Лёша видел, для чего они приехали сегодня сюда, они приезжали побухать. Так обычно говорила толстая Машка об этом, варя по просьбе Петровича макароны с тушёнкой на плите и грея чайник для них. Сама Маха была всегда рада таким гостям, она строила глазки и явно заигрывала со всеми этими спортивного вида парнями, а они лишь ржали и называли её дюймовочкой. Но Машка всё равно каждый раз надеялась, что склеит одного из братков и закрутит с ним любовь. Всё это Алексей слышал от неё в её душещипательных рассказах, хотя и смутно себе представлял, как закрутить эту любовь и вообще, что это значит.
Когда вся шумная компания наконец закрыла за собой дверь в комнате Петровича, Машка присела рядом с Лёшей и, видя его усердные старания с наматыванием бинта на ногу Тохи, заговорила:
– Бухать приехали… Видел там такого высокого, с широкими плечами, в спортивном костюме… это новенький, я уже узнала, его Саней зовут. Понравился он мне, Лёшка… и я, вроде, ему тоже, – Маша оправила на себе застиранную выцветшую кофточку, которая обтягивала её пышные формы, – вот закручу я с ним любовь…. И уедем мы отсюда… В Париж поедем. Там, говорят, жизнь другая… Ну что, я хуже их, парижанок тощих, и мне счастье должно перепасть. Ведь так, Лёха?

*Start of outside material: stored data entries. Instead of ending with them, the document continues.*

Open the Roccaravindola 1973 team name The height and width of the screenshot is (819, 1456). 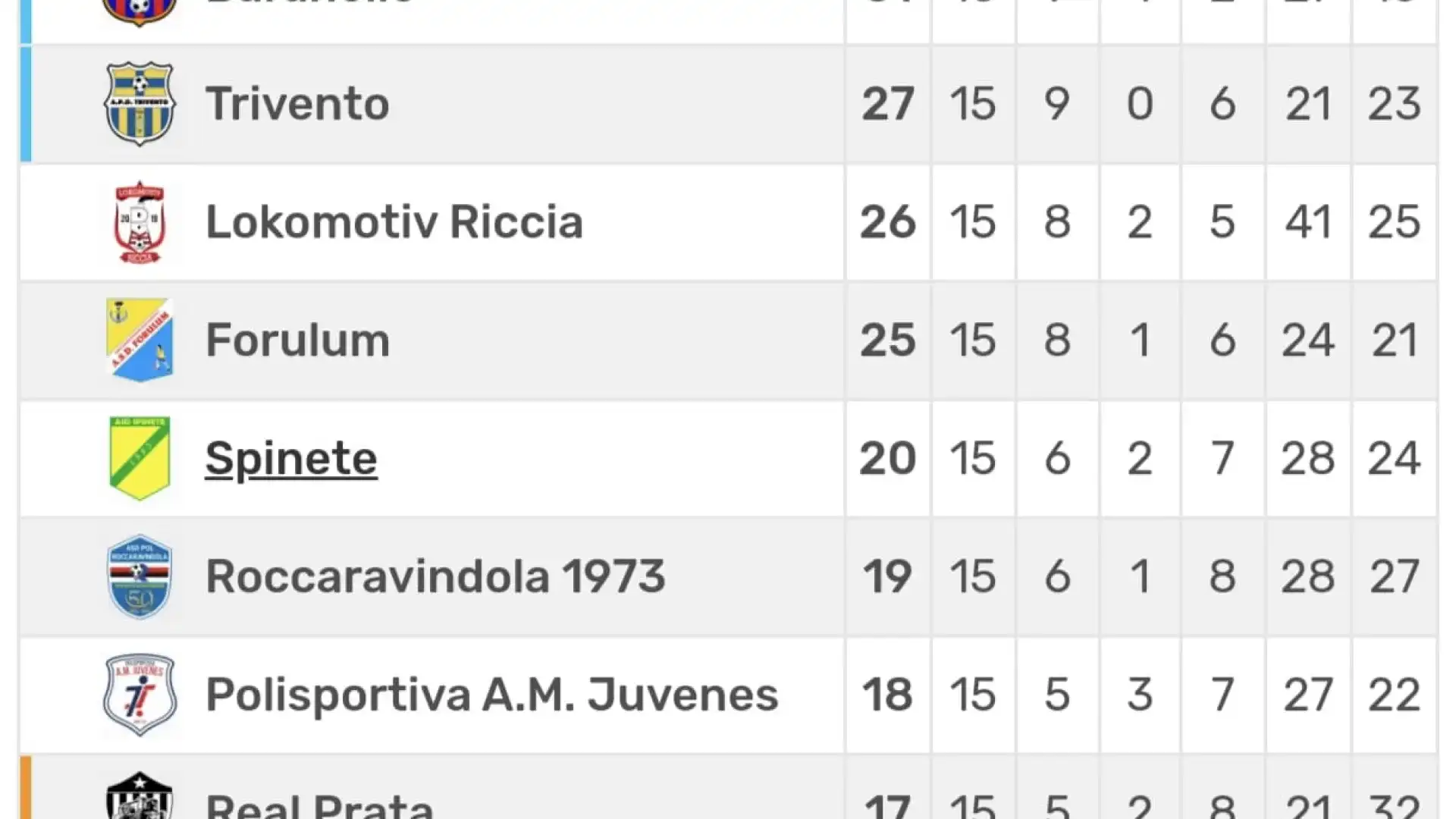click(435, 576)
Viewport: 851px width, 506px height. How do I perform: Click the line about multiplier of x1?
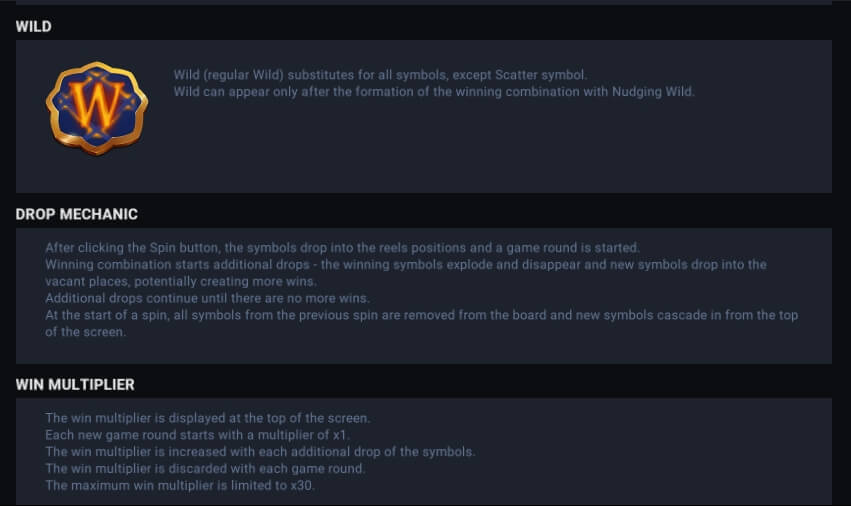click(x=198, y=435)
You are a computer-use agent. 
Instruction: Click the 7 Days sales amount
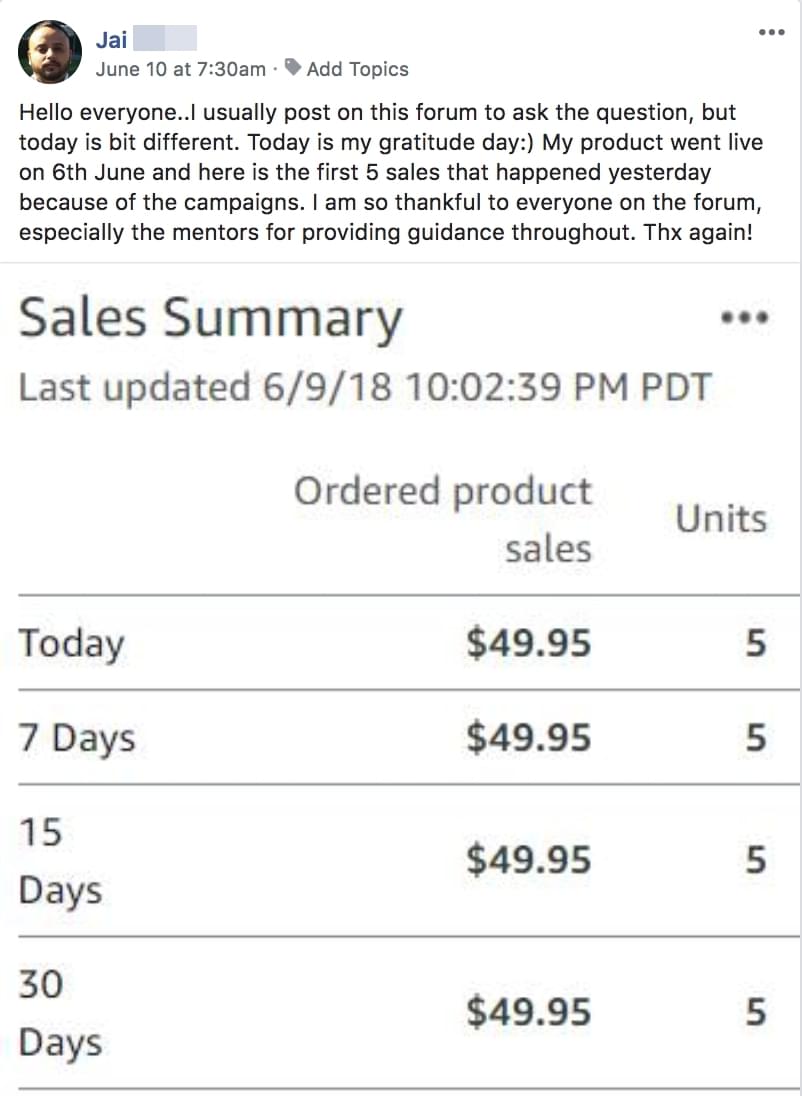pyautogui.click(x=528, y=738)
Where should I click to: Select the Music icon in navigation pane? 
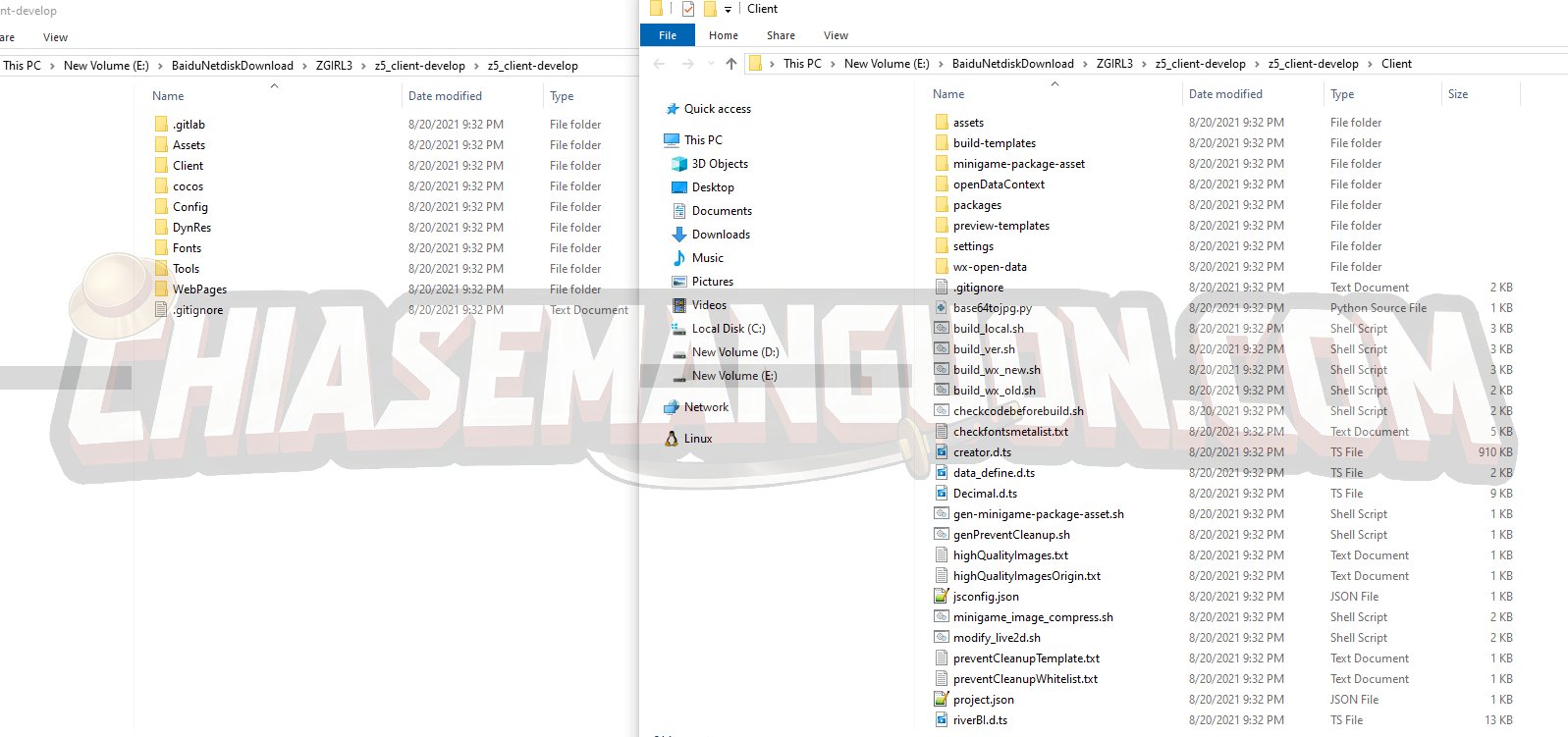point(678,258)
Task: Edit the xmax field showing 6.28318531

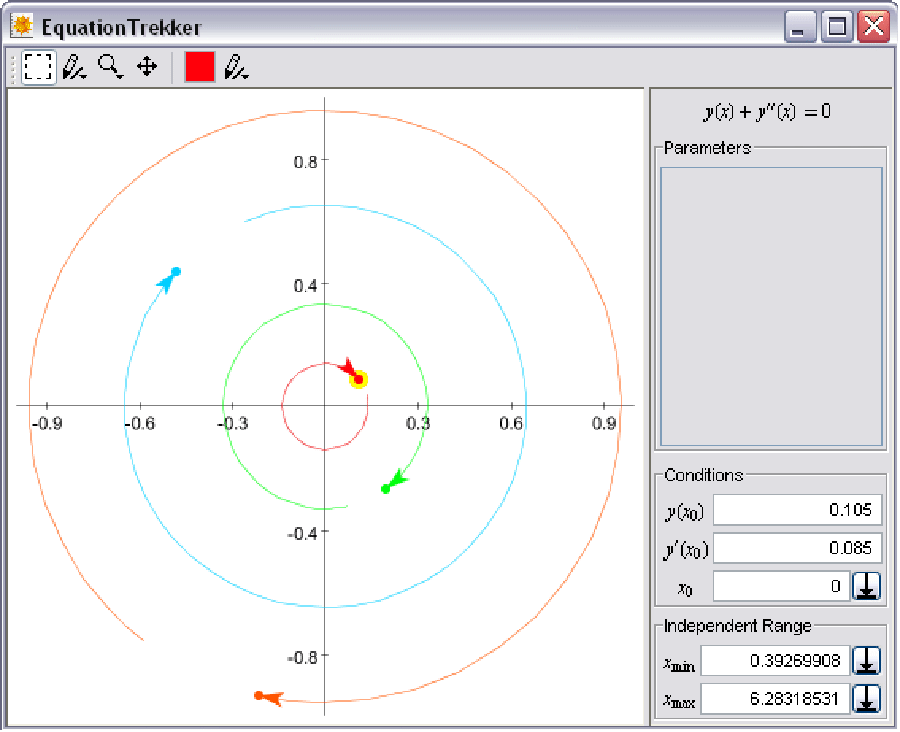Action: tap(775, 698)
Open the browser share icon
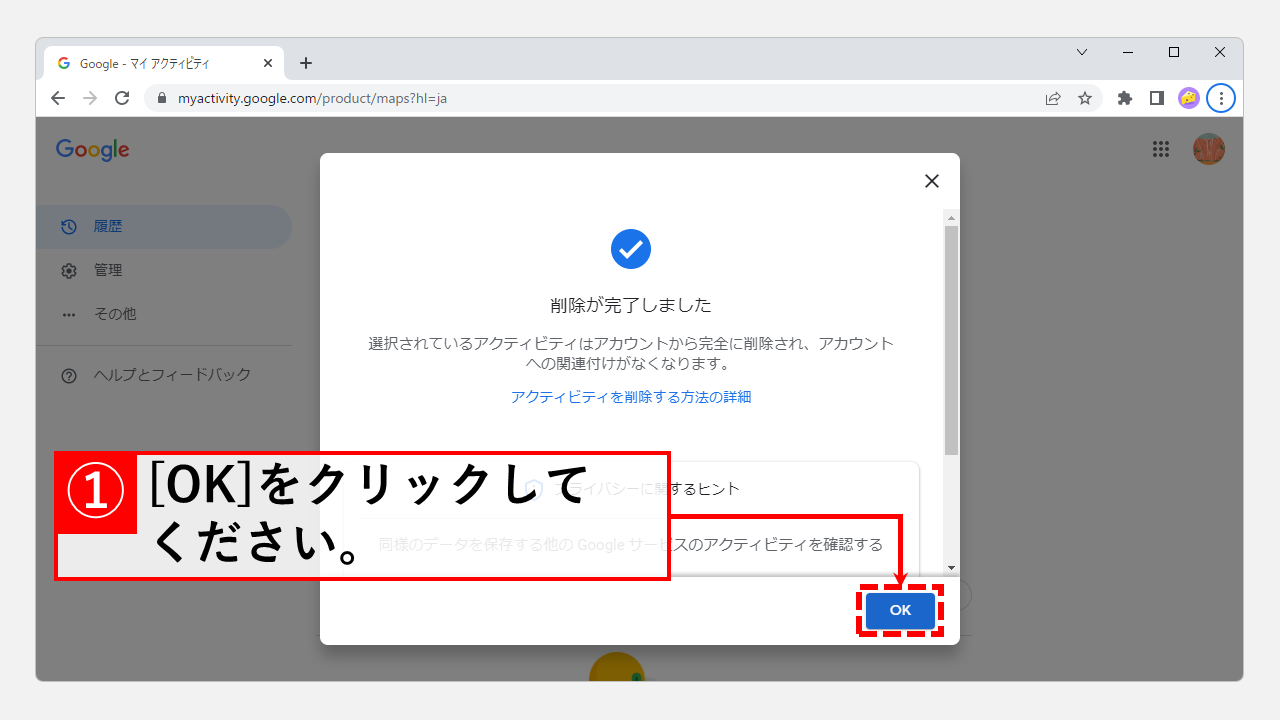 coord(1053,98)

Алёша согласно кивнул, смутно представляя себе Париж и толстую Маху там… и эту любовь, которую она закрутит. Машку не смутил его по-детски наивный взгляд на её рассуждения, она опять томно вздохнула и продолжила:
– Ты не думай, Лёха, я ведь раньше худая была, как ты, глиста глистой… а потом как аборт сделала от этого урода… и таблетки пить начала, и вот… Но ничего, после нового года я решила – жрать перестану и к лету похудею. Ну что ты смеёшься? Точно тебе говорю – похудею.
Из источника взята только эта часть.